Dunja Vejzović (/hr/; born 20 October 1943) is a Croatian operatic mezzo-soprano and soprano.

==Biography==

Dunja Crnković was born in Zagreb and was married in 1963, changing her surname to Vejzović. She studied at the Zagreb Academy of Music, where she sang The Witch in Hänsel und Gretel in 1968. She began her career as a mezzo-soprano with the Croatian National Theatre in Zagreb, debuting in 1970 as Ariel in Stjepan Šulek's Oluja (The Tempest).

From 1971 to 1978, Vejzović was a member of the Nuremberg Opera, where she appeared in many operas, including principal roles in Orfeo ed Euridice, Carmen, Tannhäuser (as Venus), Intolleranza, Die Soldaten (as Charlotte), Dido and Æneas, Elektra (as Klytemnästra), Il trovatore (as Azucena, directed by Hans Neuenfels in his operatic debut), Boris Godunov (as Marina Mnichek), Wozzeck (as Marie), Aïda (as Amneris), Lulu (as the Countess Geschwitz), and Samson et Dalila. Among her teachers were Iris Adami Corradetti and Gina Cigna.

Her international career began in 1978, at the Bayreuth Festival, where she sang Kundry in Parsifal, for three summers. On 9 October 1978 Vejzović made her Metropolitan Opera debut in Tannhäuser, as Venus, opposite Jess Thomas in the name part, with James Levine conducting.

In 1980 and 1981, Herbert von Karajan engaged her to appear in his Salzburg Easter Festival Parsifal, which was reckoned a great success. In 1984, she sang Ortrud, in Lohengrin, for that Festival. In 1982, Vejzović debuted at the Teatro alla Scala, as Didon in Les Troyens, conducted by Georges Prêtre and directed by Luca Ronconi. At that theatre, she also appeared in Suor Angelica (as the Zia Principessa, 1983, conducted by Gianandrea Gavazzeni), Tannhäuser (1984), Der fliegende Holländer (as Senta, 1988), and Parsifal (conducted by Riccardo Muti, 1991).

Another of her great collaborations has been with the director Robert Wilson, in whose productions she sang the title role of Alceste (conducted by Christoph Eschenbach, 1986–87), and in Parsifal (1991 and 1992).

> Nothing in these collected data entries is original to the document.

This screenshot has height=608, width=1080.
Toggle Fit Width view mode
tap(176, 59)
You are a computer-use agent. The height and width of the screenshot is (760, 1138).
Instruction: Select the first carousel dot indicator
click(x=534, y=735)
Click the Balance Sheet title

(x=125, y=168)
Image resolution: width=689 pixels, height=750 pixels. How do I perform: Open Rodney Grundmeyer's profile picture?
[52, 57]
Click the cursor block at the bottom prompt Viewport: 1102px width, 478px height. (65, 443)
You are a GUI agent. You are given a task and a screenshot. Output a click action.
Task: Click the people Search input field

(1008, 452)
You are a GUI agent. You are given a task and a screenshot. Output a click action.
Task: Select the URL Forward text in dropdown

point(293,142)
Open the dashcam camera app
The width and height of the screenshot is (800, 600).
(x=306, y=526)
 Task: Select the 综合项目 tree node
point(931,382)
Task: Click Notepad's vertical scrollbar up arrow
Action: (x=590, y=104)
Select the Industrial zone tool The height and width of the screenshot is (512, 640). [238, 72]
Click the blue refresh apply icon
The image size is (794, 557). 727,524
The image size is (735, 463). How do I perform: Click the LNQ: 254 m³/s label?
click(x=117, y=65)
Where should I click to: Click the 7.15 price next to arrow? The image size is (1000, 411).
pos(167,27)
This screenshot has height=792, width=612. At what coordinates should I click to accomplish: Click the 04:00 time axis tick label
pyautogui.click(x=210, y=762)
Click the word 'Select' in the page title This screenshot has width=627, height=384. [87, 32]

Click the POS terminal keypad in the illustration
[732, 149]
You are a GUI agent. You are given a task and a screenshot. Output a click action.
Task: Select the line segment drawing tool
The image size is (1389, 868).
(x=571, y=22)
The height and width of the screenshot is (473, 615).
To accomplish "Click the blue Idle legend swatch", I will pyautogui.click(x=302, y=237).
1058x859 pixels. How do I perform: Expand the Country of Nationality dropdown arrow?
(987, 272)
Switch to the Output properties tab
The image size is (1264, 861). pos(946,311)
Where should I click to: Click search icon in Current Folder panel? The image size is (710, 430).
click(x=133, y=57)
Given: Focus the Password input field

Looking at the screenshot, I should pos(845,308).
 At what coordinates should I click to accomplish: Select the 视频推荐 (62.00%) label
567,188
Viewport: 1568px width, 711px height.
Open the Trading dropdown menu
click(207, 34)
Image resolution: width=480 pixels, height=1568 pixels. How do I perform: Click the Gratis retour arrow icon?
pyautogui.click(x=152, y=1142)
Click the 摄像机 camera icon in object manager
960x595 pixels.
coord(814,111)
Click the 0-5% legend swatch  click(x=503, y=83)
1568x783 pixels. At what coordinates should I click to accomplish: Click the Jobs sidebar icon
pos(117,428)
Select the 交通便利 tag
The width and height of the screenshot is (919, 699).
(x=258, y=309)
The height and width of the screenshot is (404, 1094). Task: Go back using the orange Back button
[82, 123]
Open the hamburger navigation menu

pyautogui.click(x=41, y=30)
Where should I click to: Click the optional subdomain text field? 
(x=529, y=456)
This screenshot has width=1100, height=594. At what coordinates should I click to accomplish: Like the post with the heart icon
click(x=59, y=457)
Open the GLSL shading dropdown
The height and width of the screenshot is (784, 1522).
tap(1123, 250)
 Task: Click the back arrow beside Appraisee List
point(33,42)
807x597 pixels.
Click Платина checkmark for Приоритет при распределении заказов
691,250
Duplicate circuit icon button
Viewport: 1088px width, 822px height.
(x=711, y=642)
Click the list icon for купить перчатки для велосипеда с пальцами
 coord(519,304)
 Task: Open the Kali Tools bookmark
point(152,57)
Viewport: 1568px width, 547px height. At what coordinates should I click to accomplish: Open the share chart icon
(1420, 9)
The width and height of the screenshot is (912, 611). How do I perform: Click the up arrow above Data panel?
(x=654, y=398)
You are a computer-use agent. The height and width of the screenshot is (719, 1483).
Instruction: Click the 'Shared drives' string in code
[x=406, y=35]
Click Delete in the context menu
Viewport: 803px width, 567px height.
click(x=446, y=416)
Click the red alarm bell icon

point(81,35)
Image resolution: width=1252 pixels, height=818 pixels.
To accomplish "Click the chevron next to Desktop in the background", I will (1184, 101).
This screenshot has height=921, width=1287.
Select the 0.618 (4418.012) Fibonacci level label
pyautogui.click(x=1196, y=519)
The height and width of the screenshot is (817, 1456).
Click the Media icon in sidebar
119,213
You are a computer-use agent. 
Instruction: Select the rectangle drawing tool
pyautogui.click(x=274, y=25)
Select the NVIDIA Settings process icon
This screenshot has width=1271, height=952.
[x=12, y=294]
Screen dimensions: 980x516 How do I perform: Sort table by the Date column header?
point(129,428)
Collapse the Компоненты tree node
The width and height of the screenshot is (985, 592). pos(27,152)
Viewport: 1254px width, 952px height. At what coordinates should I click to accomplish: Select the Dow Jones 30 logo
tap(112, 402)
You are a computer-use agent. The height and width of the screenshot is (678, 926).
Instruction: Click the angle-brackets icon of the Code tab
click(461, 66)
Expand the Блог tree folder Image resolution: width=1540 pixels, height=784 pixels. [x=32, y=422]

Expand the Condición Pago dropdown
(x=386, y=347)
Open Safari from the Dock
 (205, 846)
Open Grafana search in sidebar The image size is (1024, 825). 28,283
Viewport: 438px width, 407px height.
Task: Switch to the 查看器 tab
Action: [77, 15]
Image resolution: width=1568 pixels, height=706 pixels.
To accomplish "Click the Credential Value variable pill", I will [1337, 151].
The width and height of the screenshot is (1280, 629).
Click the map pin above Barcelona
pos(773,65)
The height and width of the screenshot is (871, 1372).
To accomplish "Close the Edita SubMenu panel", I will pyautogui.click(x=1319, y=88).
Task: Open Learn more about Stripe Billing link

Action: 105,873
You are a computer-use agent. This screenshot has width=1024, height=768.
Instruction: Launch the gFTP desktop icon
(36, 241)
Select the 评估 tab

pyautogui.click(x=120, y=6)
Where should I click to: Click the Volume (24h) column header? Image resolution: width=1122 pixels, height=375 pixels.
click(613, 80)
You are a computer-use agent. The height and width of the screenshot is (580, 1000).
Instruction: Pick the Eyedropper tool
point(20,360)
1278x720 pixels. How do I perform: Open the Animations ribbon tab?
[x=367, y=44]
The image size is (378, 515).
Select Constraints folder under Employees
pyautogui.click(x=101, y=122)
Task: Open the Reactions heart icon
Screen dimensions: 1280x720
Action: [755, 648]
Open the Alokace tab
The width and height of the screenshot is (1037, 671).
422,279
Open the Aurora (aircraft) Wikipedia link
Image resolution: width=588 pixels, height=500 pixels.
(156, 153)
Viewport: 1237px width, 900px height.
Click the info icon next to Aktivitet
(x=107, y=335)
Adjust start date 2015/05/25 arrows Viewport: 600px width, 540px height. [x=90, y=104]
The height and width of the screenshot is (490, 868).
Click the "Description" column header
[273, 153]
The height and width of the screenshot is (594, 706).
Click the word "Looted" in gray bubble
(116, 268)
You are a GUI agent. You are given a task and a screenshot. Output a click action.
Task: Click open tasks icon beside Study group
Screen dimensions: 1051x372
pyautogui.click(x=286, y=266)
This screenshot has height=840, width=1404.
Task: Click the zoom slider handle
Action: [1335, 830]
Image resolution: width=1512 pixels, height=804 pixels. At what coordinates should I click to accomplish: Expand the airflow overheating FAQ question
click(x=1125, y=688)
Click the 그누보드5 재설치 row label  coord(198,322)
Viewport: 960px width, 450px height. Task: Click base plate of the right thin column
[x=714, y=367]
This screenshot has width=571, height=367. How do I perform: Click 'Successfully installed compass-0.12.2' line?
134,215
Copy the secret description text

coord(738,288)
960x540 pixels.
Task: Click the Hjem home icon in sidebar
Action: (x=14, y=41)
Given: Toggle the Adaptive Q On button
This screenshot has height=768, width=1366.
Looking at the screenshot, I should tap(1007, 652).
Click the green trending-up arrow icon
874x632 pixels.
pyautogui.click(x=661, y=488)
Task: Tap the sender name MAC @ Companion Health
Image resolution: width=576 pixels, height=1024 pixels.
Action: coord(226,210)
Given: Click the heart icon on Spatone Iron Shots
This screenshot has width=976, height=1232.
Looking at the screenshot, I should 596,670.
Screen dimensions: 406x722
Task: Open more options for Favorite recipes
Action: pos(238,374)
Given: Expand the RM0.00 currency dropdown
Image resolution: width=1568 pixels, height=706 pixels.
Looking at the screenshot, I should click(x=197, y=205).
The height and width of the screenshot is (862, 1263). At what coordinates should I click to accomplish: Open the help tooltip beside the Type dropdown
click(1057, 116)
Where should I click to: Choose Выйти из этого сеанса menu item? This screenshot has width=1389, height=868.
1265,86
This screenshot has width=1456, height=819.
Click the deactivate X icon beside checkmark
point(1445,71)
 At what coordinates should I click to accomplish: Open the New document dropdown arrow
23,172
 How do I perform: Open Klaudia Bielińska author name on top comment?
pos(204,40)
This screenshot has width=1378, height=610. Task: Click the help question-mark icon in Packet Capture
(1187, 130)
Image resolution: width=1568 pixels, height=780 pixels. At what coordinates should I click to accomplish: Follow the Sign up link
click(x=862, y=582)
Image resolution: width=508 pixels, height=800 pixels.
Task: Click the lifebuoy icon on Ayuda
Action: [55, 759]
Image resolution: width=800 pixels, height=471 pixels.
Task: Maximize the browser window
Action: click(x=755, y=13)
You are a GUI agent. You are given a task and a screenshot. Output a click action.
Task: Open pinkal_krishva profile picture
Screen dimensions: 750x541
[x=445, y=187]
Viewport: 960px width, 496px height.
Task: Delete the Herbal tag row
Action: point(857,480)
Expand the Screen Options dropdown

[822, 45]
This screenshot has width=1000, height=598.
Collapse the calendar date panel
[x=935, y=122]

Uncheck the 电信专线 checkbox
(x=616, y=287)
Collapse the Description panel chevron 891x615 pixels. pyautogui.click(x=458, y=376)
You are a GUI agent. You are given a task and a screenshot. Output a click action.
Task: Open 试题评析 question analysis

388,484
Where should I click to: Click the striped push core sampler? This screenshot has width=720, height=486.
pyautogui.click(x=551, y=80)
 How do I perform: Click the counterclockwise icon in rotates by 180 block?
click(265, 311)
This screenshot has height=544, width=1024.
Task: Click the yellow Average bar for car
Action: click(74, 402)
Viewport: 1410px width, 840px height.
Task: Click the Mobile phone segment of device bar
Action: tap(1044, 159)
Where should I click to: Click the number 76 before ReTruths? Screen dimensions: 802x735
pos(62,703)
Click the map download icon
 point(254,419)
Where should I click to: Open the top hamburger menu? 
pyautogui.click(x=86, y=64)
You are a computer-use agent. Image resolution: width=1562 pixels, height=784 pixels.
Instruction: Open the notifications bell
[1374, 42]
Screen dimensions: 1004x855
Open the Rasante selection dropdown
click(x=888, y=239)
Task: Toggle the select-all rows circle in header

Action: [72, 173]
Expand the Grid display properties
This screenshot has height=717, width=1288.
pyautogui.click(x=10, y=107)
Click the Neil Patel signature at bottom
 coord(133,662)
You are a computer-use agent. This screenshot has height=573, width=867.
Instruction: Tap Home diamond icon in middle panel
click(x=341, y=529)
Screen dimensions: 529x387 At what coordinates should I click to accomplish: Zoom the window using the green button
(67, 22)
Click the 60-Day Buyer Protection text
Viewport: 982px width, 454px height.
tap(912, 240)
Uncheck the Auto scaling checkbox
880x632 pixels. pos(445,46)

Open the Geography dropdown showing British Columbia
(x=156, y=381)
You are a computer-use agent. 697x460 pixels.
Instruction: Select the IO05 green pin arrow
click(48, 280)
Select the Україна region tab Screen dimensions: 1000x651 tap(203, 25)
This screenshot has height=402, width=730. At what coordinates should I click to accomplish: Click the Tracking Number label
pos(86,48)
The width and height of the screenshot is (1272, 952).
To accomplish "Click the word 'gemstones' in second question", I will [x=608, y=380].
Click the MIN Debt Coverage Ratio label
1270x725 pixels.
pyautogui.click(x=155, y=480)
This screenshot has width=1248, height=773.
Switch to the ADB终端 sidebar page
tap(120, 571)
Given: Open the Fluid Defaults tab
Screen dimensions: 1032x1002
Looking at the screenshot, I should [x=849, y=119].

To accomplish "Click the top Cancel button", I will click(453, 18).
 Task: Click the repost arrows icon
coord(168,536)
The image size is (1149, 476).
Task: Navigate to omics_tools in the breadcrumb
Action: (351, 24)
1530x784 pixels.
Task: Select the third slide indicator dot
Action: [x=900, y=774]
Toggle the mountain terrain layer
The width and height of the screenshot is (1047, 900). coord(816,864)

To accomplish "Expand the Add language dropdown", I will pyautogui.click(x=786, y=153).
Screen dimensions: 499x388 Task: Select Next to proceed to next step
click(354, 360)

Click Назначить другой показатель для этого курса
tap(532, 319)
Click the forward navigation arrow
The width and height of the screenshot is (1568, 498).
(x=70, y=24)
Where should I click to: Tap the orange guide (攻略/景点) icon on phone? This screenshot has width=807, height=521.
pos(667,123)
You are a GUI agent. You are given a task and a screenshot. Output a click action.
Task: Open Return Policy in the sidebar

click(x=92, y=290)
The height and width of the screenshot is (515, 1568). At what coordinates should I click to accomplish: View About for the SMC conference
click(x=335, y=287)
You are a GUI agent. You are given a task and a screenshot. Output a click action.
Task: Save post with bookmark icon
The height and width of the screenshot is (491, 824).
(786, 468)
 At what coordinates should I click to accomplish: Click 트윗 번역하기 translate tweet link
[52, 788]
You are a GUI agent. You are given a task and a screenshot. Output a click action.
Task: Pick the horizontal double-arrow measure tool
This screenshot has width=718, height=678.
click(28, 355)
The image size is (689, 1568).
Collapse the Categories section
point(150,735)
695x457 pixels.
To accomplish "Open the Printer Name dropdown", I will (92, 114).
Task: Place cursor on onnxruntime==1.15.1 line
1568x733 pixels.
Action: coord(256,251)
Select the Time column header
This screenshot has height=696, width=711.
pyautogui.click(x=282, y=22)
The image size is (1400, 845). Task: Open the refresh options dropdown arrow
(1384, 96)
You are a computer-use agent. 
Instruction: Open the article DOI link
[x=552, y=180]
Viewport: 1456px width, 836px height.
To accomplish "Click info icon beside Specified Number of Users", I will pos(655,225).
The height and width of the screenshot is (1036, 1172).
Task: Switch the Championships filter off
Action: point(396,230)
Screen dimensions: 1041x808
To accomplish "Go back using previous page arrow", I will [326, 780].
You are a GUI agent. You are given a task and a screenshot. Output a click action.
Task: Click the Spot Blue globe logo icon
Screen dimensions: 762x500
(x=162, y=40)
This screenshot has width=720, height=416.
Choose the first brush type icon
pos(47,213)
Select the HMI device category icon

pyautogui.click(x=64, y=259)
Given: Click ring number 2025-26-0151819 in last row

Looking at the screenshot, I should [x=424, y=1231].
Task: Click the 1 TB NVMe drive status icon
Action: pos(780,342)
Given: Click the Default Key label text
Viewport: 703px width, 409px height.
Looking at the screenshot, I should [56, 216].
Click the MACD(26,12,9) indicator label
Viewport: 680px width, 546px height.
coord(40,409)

Vejzović has also appeared in Monte-Carlo (Brünnhilde in Die Walküre, 1979), Berlin, Carnegie Hall (the Verdi Requiem, conducted by Lorin Maazel, 1982), Barcelona (Hérodiade, opposite Montserrat Caballé and José Carreras, 1983), Paris (Médée, 1986), Teatro Colón (Kundry, 1986), Vienna (Wozzeck, under Claudio Abbado, 1987; Lohengrin, with Plácido Domingo, 1990), and Houston (Parsifal and Lohengrin, 1992).

Also in her repertoire are Erwartung, Rienzi, Siegfried, Le Cid, Bluebeard's Castle, Œdipus rex, Attila, Abigaille in Nabucco, I due Foscari, Princess Eboli in Don Carlos, Lady Macbeth in Macbeth, Fierrabras, Fidelio, Thérèse, Brangäne in Tristan und Isolde, and Sapho.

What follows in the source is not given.